Purification and characterization of a novel fibrinolytic enzyme from Whitmania pigra Whitman

Abstract

Developing an effective fibrinolytic drug for treating thrombolysis with minimal undesirable side effects is of great importance. In the current study, an optimum solvent was selected for the extraction of fibrinolytic active components. Furthermore, a strong fibrinolytic enzyme named WPI01 was purified from Whitmania pigra Whitman through various chromatographic steps.
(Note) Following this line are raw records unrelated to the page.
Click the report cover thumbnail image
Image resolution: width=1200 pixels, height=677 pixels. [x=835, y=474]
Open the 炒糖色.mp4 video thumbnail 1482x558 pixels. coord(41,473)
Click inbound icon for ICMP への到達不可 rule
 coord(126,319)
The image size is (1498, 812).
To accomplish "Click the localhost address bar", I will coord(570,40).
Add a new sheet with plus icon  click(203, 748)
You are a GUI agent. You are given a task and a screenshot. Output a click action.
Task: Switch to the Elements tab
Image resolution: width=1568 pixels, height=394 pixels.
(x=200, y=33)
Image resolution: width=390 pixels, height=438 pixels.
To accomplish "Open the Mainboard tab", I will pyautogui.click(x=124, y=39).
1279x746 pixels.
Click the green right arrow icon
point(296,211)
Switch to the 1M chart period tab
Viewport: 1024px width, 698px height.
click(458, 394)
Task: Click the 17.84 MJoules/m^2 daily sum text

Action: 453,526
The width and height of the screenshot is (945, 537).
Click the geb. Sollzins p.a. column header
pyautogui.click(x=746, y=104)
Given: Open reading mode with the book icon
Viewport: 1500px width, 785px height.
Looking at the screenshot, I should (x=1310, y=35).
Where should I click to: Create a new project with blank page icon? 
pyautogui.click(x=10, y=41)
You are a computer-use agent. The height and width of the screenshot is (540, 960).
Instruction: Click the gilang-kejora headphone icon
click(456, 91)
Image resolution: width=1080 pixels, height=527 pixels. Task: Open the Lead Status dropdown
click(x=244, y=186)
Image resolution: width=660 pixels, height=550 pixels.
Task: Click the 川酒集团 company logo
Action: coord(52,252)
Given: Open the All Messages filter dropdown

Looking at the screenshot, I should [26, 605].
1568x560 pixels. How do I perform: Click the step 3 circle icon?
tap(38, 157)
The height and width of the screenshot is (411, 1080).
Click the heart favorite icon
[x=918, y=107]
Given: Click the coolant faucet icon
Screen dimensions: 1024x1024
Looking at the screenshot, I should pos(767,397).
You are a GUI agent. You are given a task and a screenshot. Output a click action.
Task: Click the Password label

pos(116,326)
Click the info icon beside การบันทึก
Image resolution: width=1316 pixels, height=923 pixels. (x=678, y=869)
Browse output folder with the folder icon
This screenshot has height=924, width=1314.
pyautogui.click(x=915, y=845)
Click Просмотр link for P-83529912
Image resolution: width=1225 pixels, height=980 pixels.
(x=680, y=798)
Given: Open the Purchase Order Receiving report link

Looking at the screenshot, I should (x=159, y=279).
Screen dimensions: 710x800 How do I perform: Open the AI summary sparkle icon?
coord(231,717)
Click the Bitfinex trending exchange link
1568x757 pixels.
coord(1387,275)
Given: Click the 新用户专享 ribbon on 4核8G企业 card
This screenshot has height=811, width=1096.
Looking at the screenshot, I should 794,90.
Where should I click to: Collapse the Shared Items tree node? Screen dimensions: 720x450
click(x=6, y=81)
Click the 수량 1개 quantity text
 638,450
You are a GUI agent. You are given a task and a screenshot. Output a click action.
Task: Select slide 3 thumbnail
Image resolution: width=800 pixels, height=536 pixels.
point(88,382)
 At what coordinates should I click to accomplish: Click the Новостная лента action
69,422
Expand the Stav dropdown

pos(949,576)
WPI01 has a molecular mass of 27044.297 Da, and the N-terminal 8 amino acid sequence was determined as VVGGVEAR. WPI01 was stable within the pH range of 6.0–10.0 and with maximum fibrinolytic activity at 40 °C and a pH of 8.0. At 500 U/mL, WPI01 induced 50.59% blood clot reduction in vitro within 6 h, which was higher than that induced by urokinase at 1000 U/mL. In an analysis of the plasminogen activator activity, WPI01 produced obvious halos on heated and unheated fibrin plates, suggesting that WPI01 may not only act as a plasminogen activator but also degrade fibrin clots directly, and more study is needed to support this. In conclusion, WPI01 is obviously different from known fibrinolytic enzymes in terms of substrate specificity and fibrinolytic mode of action, suggesting that it is a novel fibrinolytic enzyme with potential applications in the treatment and prevention of thrombosis.